“I want my music to awaken something that’s already in your heart.”
(Informed Comment) – Among the hundred-plus African-American jazz musicians who embraced Islam in the mid-Twentieth Century, Yusuf Lateef, whose given name was William Huddleston, emerged as the elder statesman and spokesman of the group. One of the reasons was his remarkable longevity. Another was the wide range of his creativity, which included composition, performance, teaching and writing.
Lateef lived from 1920 to 2013, and he was active as a performing musician and teacher from the age of eighteen until the last few months of his life. In April of 2013, eight months before his death, Lateef performed at a concert in his honor, “Celebrating 75 years in music.” At that concert in Brooklyn he played the saxophone with a wide variety of musicians, and he presented the premieres of two new compositions.
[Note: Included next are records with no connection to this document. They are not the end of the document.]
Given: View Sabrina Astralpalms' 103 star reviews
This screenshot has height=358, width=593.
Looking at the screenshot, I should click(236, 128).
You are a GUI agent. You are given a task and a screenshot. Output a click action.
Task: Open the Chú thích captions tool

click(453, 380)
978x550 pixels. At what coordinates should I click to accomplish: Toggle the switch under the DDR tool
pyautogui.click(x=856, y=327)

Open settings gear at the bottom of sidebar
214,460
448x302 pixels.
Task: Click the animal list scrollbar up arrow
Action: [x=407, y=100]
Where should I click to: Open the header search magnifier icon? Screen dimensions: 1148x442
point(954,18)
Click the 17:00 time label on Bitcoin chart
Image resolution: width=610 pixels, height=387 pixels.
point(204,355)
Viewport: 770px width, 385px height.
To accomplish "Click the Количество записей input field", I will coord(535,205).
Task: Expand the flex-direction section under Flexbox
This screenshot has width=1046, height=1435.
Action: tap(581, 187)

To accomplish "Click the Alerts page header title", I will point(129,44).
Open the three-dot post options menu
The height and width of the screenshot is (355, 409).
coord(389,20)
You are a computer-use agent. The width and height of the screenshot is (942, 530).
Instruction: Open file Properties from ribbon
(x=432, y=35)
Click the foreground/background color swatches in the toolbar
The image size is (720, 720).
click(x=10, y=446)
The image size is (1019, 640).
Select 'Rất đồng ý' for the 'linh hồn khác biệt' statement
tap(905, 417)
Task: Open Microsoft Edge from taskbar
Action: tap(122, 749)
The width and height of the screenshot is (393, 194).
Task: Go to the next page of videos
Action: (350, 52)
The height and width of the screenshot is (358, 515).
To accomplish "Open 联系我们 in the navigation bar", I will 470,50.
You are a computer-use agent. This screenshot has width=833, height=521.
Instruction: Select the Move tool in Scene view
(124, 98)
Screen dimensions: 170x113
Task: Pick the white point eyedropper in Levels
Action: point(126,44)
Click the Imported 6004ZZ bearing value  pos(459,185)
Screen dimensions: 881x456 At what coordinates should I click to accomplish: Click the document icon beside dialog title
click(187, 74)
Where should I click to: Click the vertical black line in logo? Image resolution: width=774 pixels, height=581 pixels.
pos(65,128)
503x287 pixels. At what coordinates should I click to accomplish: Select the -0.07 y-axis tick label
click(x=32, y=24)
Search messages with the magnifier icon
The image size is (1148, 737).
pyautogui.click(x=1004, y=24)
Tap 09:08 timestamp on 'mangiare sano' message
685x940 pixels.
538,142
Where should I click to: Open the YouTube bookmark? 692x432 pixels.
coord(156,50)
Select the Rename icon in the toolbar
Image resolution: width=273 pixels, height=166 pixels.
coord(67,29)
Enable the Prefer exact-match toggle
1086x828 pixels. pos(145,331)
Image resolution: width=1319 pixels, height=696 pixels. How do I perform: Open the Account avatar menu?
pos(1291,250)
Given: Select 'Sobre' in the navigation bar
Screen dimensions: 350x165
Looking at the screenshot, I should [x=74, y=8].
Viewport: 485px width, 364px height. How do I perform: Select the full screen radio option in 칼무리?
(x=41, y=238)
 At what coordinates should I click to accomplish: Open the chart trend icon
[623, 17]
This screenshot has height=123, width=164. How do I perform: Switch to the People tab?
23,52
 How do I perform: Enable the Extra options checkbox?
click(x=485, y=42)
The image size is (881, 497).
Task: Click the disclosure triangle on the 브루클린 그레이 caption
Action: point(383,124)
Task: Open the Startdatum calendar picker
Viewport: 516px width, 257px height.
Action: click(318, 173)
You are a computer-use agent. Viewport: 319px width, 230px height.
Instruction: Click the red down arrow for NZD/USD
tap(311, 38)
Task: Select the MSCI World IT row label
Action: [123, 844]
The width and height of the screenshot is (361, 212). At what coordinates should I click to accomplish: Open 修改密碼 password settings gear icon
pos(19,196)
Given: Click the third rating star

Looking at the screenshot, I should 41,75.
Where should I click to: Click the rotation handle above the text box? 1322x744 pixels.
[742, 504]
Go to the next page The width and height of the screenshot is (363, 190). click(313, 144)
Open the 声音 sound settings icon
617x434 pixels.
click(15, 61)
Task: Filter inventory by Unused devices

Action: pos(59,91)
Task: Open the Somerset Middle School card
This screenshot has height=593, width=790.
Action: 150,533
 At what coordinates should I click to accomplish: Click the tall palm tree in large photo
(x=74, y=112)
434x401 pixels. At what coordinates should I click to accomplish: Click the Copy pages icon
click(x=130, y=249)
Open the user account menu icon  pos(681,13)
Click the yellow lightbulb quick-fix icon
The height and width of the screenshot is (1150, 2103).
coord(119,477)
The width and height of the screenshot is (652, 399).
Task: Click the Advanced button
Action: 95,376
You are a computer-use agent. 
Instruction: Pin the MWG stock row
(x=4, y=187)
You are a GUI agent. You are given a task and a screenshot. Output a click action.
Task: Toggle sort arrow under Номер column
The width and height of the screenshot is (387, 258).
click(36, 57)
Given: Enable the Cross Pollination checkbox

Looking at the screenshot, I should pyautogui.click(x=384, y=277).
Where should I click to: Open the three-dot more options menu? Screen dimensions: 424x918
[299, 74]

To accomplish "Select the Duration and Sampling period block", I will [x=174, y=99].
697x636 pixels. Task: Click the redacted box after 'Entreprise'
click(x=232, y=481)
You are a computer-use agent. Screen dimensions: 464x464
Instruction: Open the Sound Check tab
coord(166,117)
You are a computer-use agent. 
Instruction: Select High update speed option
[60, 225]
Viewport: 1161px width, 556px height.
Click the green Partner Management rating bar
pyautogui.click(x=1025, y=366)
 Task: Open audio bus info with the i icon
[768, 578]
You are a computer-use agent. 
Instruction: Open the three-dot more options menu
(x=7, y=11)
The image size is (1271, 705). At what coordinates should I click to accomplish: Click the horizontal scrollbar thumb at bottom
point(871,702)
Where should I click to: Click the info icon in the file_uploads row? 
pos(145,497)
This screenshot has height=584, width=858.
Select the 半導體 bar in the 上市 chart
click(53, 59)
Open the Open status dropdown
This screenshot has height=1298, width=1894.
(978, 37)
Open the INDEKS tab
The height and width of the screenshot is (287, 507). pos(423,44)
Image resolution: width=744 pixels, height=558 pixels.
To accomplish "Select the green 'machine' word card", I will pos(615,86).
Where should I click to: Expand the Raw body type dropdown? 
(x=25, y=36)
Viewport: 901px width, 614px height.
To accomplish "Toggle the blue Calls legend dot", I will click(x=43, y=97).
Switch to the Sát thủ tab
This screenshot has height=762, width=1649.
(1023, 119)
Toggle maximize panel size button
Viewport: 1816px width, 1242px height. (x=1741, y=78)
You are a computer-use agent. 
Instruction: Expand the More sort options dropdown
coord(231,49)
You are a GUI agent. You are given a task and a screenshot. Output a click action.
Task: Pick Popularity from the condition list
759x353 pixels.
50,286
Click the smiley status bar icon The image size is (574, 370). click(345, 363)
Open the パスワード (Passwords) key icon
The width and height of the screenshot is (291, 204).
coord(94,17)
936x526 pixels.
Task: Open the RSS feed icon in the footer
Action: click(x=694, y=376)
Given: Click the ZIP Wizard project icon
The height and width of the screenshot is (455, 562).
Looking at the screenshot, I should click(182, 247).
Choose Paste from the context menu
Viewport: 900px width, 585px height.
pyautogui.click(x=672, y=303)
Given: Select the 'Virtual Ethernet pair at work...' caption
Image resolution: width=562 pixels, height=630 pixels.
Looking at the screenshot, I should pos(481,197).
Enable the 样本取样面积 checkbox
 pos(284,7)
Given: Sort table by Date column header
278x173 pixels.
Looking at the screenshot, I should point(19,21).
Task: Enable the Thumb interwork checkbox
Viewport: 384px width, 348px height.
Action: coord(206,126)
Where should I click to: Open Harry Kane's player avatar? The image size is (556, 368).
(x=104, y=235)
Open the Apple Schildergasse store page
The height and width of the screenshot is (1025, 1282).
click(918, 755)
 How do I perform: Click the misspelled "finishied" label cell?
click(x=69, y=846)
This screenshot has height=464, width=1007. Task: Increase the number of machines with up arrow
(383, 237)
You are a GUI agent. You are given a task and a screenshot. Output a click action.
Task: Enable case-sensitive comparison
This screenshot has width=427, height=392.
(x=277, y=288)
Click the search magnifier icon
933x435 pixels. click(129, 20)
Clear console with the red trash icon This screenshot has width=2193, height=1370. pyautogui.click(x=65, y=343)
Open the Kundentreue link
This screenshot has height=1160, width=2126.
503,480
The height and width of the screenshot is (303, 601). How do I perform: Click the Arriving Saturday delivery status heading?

Three decades before that tribute, Lateef had eschewed the use of the word “jazz.” In 2008 he told an interviewer that he had relinquished the term jazz some thirty years earlier. “I still play that form of music,” he said, “but I feel that the word is a misnomer . . . It has meanings and connotations that debase the art and belittle those who play it . . . If you look up the word “jazz,” you’ll see that its synonyms include ‘nonsense,’ blather,’ ‘claptrap,’ and other definitions that reduce the music to poppycock and skullduggery.”
Similarly, Lateef wanted to distance jazz from its ties to drinking and the use of drugs. In 1980, he announced that he would no longer perform in places where alcohol was served. He said that, “Too much blood, sweat and tears have been spilled creating this music to play it where people are smoking, drinking and talking.”
Despite his discomfort with term ‘jazz’ and the venues in which it was most often performed, Lateef continued performing and composing, and his stature as a jazz musician grew over the ensuing decades. In 2010, at the age of ninety, Lateef was awarded the Jazz Master Fellowship Award by the National Endowment for the Arts. But Lateef’s artistic accomplishments were not limited to music. He was an accomplished university teacher and fiction writer. Among his books are two novels, and an autobiography, The Gentle Giant.
Lateef wrote and spoke eloquently about his path to Islam and his conversion to that religion. In 2008, sixty years after that conversion, he told an interviewer that, “In 1948 I embraced Islam through the Ahmadiyya Muslim Community movement – which is guided by a Khalifa, a spiritual leader. After my conversion, I found myself striving for a spiritual development, and I still am.” Lateef explained how he choose the name Yusef Abdul Lateef. “Lateef means gentle and amiable, and Yusef means Joseph, after the prophet Joseph. And Abdul Lateef means a servant of the gentle and amiable, a servant of God, and I said, ‘that’s something for me to try to live up to.’”
In the early 1950s, Lateef’s career as a saxophonist blossomed. He was invited to join Dizzy Gillespie’s band and toured widely with that popular ensemble. At the same time, Lateef immersed himself in the study of Islam in general, and in the study of Sufism (Islamic mysticism) in particular. And it was in the writings of the Twentieth Century Sufi master Inayat Khan, that Lateef found a powerful link between musical expression and religious devotion.
In “The mysticism of Music, Sound, and Word” Inayat Khan wrote that “The true use of music is to become musical in one’s thoughts, words, and actions. One should be able to give the harmony for which the soul yearns and longs for every moment.” Lateef shared his religious ideas with many of his jazz contemporaries, Dizzy Gillespie, and John Coltrane among them.
Some musicians of Lateef’s generation, McCoy Tyner and Art Blakey among them, converted to Islam but later drifted away from active practice and participation in religious life. In contrast, Yusuf Lateef remained a strict practitioner, of Islamic rituals, praying five times a day, and fasting during Ramadan, and, on two occasions, making the Haj, the pilgrimage to Mecca. From 1987 to 2002 Yusef Lateef taught at Five College Consortium in Western Massachusetts, where he was a Professor of Music and Music Education. When he retired, at age eighty-two in 2002, he was asked what he would miss the most about teaching. His answer: watching his students develop. “It’s like watching a flower grow. I tell them to have an open mind – to explore all the possibilities of life.”